A me frotter aux affaires communes inhérentes à l'existence humaine, inévitablement j'en viens à côtoyer, et c'est bien fâcheux, le vulgaire. Dans toute sa petitesse. Les minuscules aspirations matérialistes de mes contemporains m’affligent. Mais je n'oublie pas de m'en amuser pour autant.
Par exemple devant un brave pompiste j'affiche toujours un simiesque sourire social en me faisant passer pour un des siens : un frère du quotidien, un coeur somnolent, un esprit horizontal, convaincu comme lui-même que mon salut dépend de la qualité de l'hydrocarbure qu'il me vend et, accessoirement, de la marque de mon véhicule, ainsi que de tous les objets manufacturés qui m'entourent... Pauvre garagiste pour qui j’éprouve une sincère pitié en secret derrière mon sourire de façade.
Affligeant réparateur de voitures… Mais il y a encore tous les autres : ces sinistres banquiers trop occupés pour me prendre au sérieux, ces modestes salariés trop humbles pour oser penser au lieu de faire les ruminants.

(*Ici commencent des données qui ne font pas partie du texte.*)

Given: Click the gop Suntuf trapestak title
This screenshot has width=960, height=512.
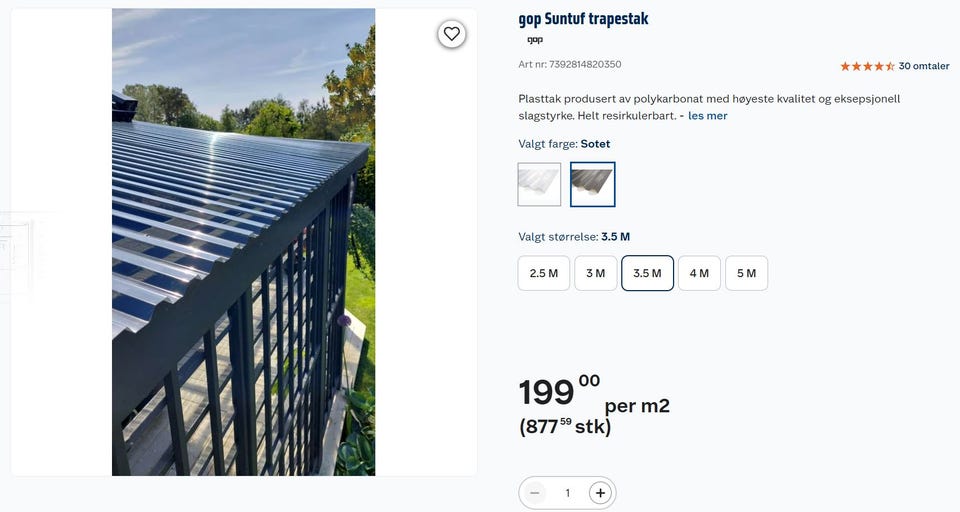Looking at the screenshot, I should pos(583,19).
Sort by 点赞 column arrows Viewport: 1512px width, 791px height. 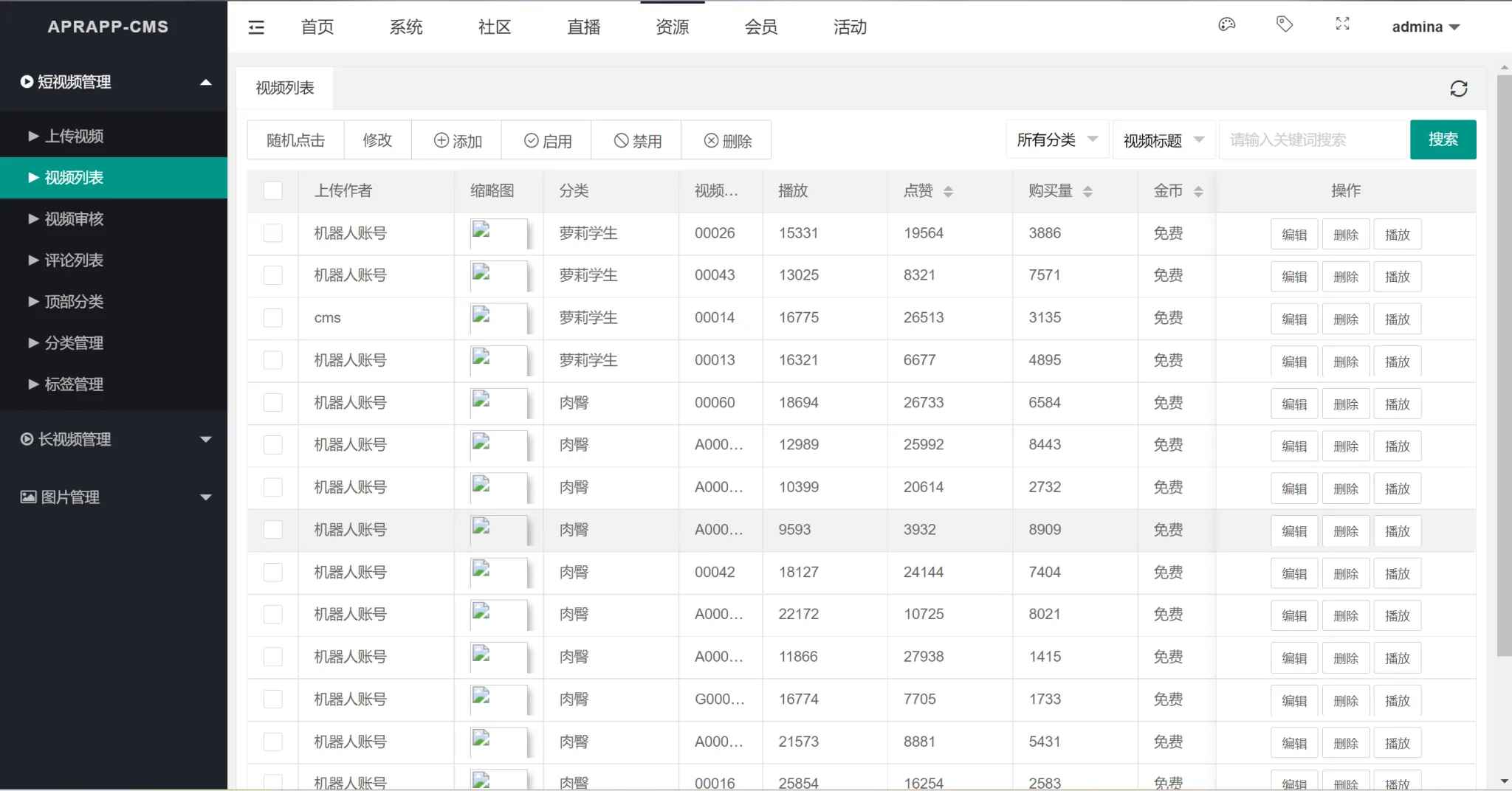click(x=948, y=192)
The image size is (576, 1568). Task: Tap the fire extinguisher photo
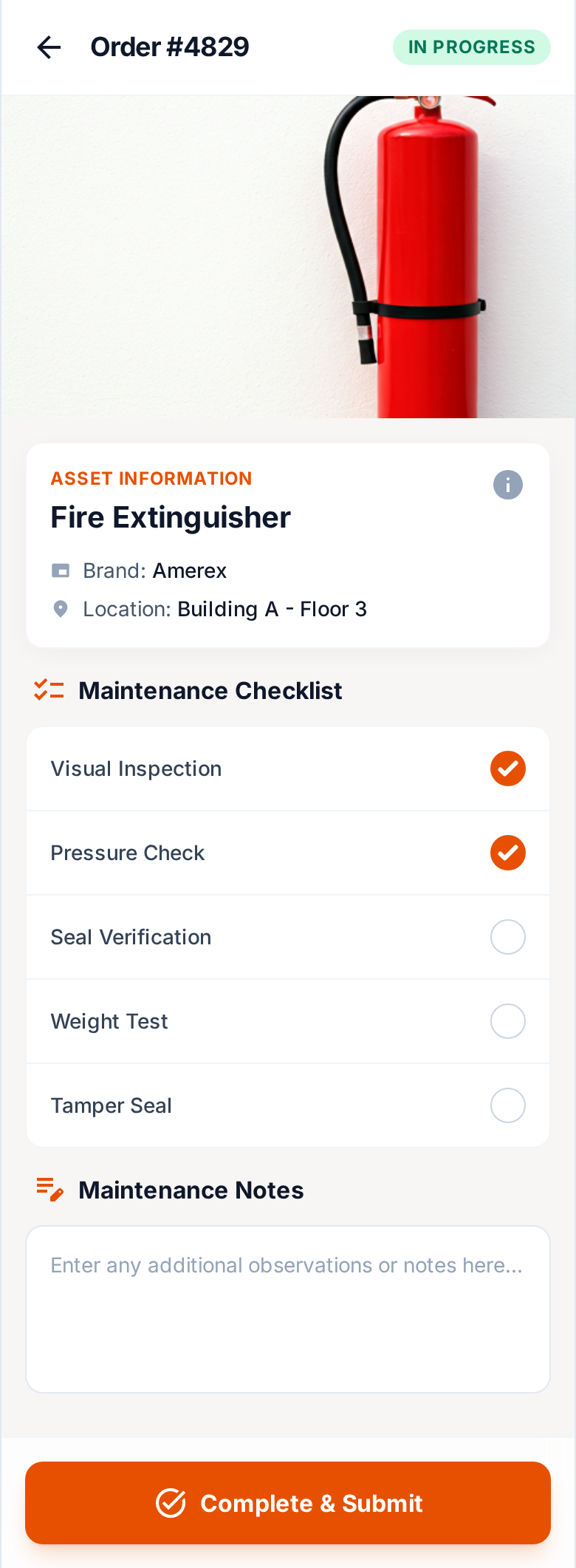(288, 256)
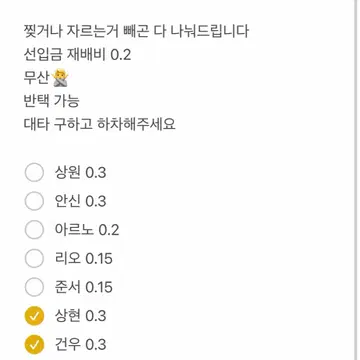Click the person-gesturing-no emoji after 무산
This screenshot has width=360, height=360.
coord(60,78)
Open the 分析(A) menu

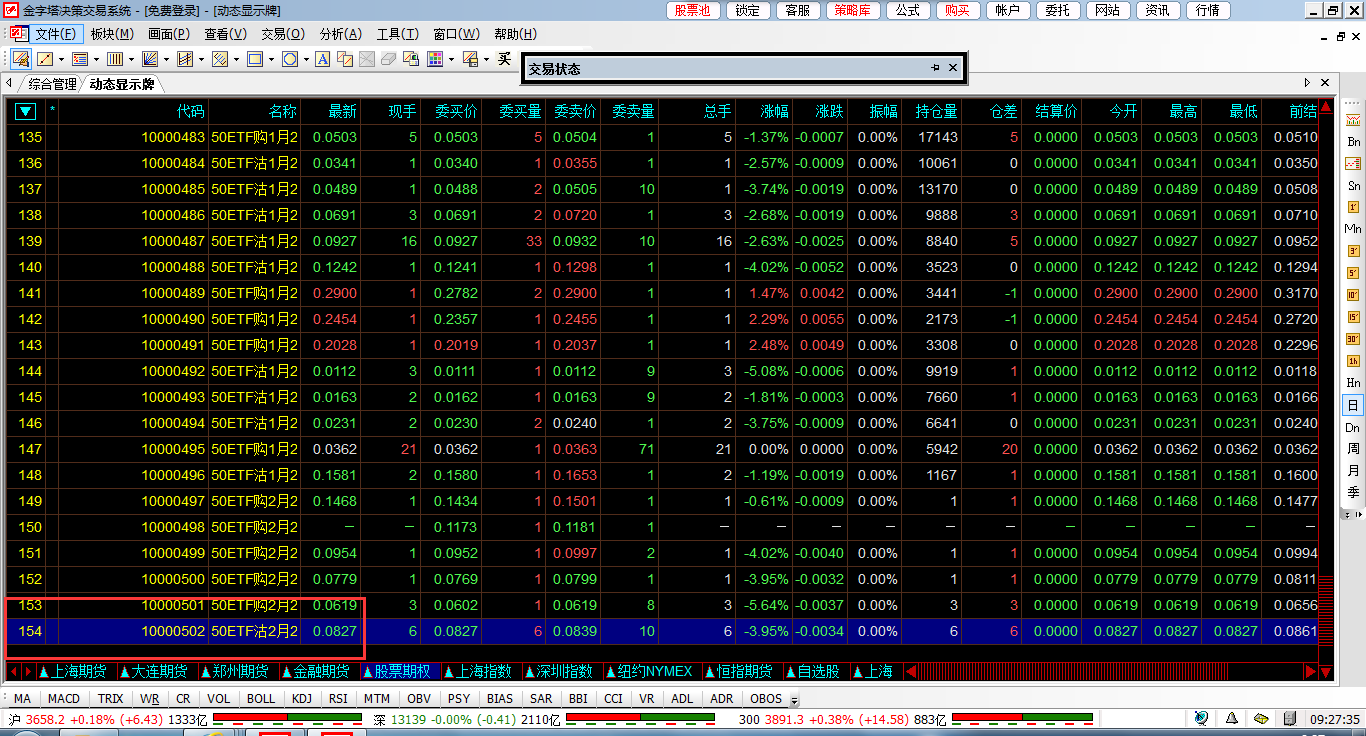[x=340, y=34]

Pitoyables nantis et déshérités qu'ils sont ! Consternant, lamentable, pathétique est celui qui mise tout sur le visible, le tangible, le négociable.

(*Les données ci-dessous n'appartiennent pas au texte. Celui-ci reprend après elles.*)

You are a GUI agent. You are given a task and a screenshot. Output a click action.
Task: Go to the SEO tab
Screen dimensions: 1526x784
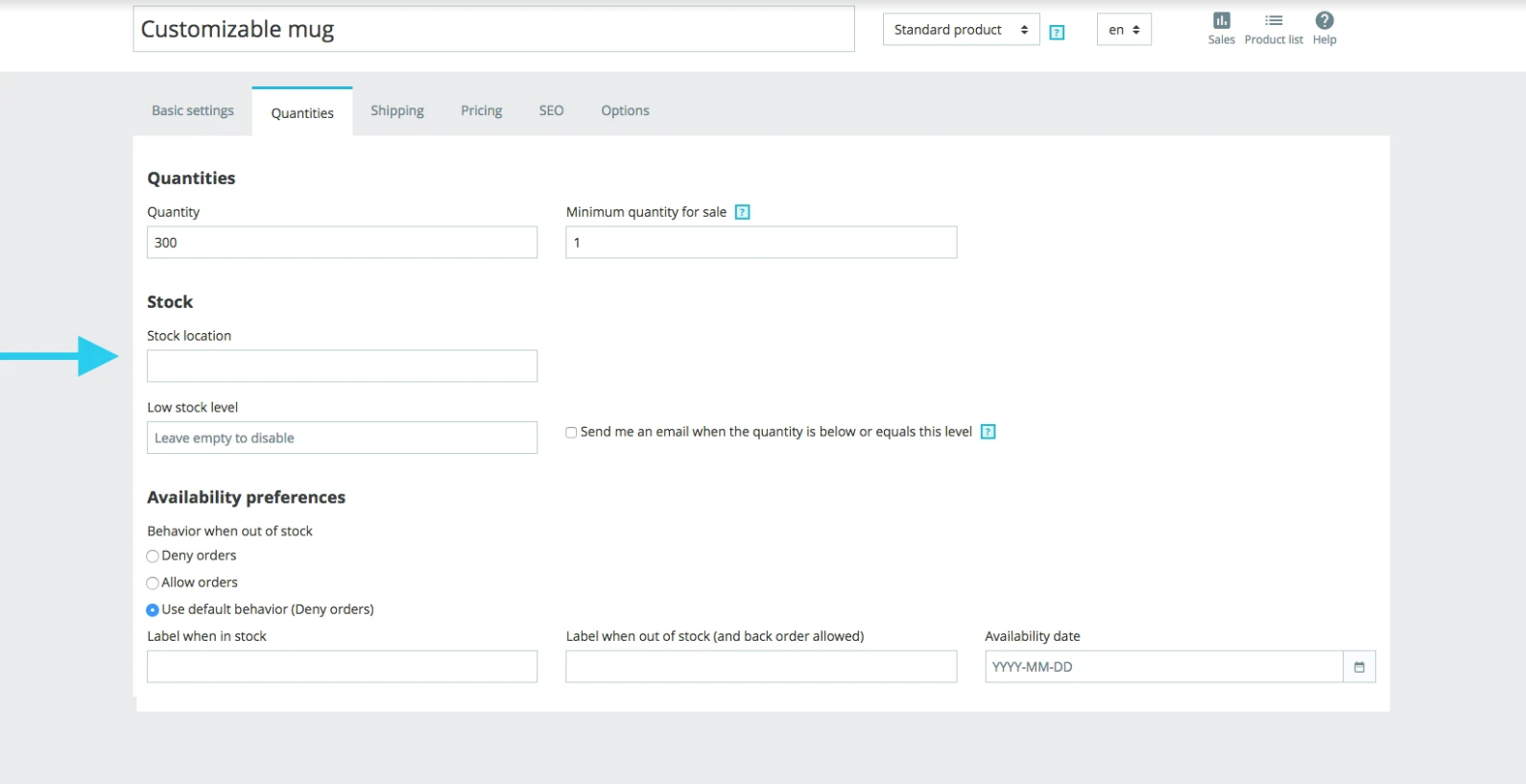(x=551, y=110)
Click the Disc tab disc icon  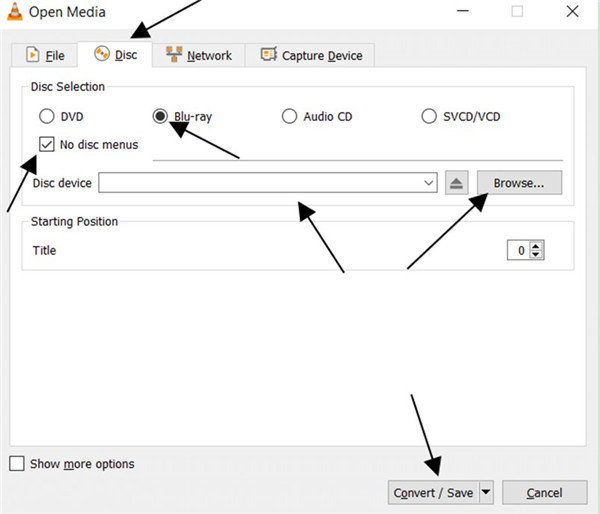[x=101, y=55]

Quelle inconséquence chez ces adultes majeurs, responsables et chefs de famille...
Face au quidam qui tend ses billets à celui qui lui cède des richesses palpables, je ressens une mortelle lassitude. Il faut voir les faciès satisfaits de ces gens immatures, infantilisés par leur sérieux de circonstance, voir avec quelle conviction cette humanité grotesque patauge dans ses rites puérils… Ce sont des mines pleines de félicité temporelle. Mais vides d'idéalisme. Des assoiffés de néant sans espoir de devenir autre chose que des consommateurs exigeants, "connaisseurs avertis" même sur les questions matérielles.
Telle est la culture de l'abrutissement : avec une conviction religieuse, mettre de l'essence de qualité dans le réservoir de son véhicule. Parce qu'une mécanique sous le capot, pour un honnête homme qui travaille, qui connaît la vie et qui sait ce qu'il veut, c'est sacré. Ils le croient tous, ces conducteurs salariés, ces pères de famille, ces pêcheurs à la ligne qui ont des rêves de vacances sous les cocotiers pour tout idéal.
Depuis longtemps j'ai renoncé à parler « sérieusement » aux mécaniciens, aux marchands de tous bords, aux financiers et à tous ces inconnus aux intentions mercantiles : je me contente de leur sourire, leur faisant croire ainsi que je suis de leur monde, préoccupé comme eux par des nécessités domestiques.
Tristes vendeurs de carburant. Encore moins de chance de les fréquenter : j'ai cessé de posséder un moteur à explosion.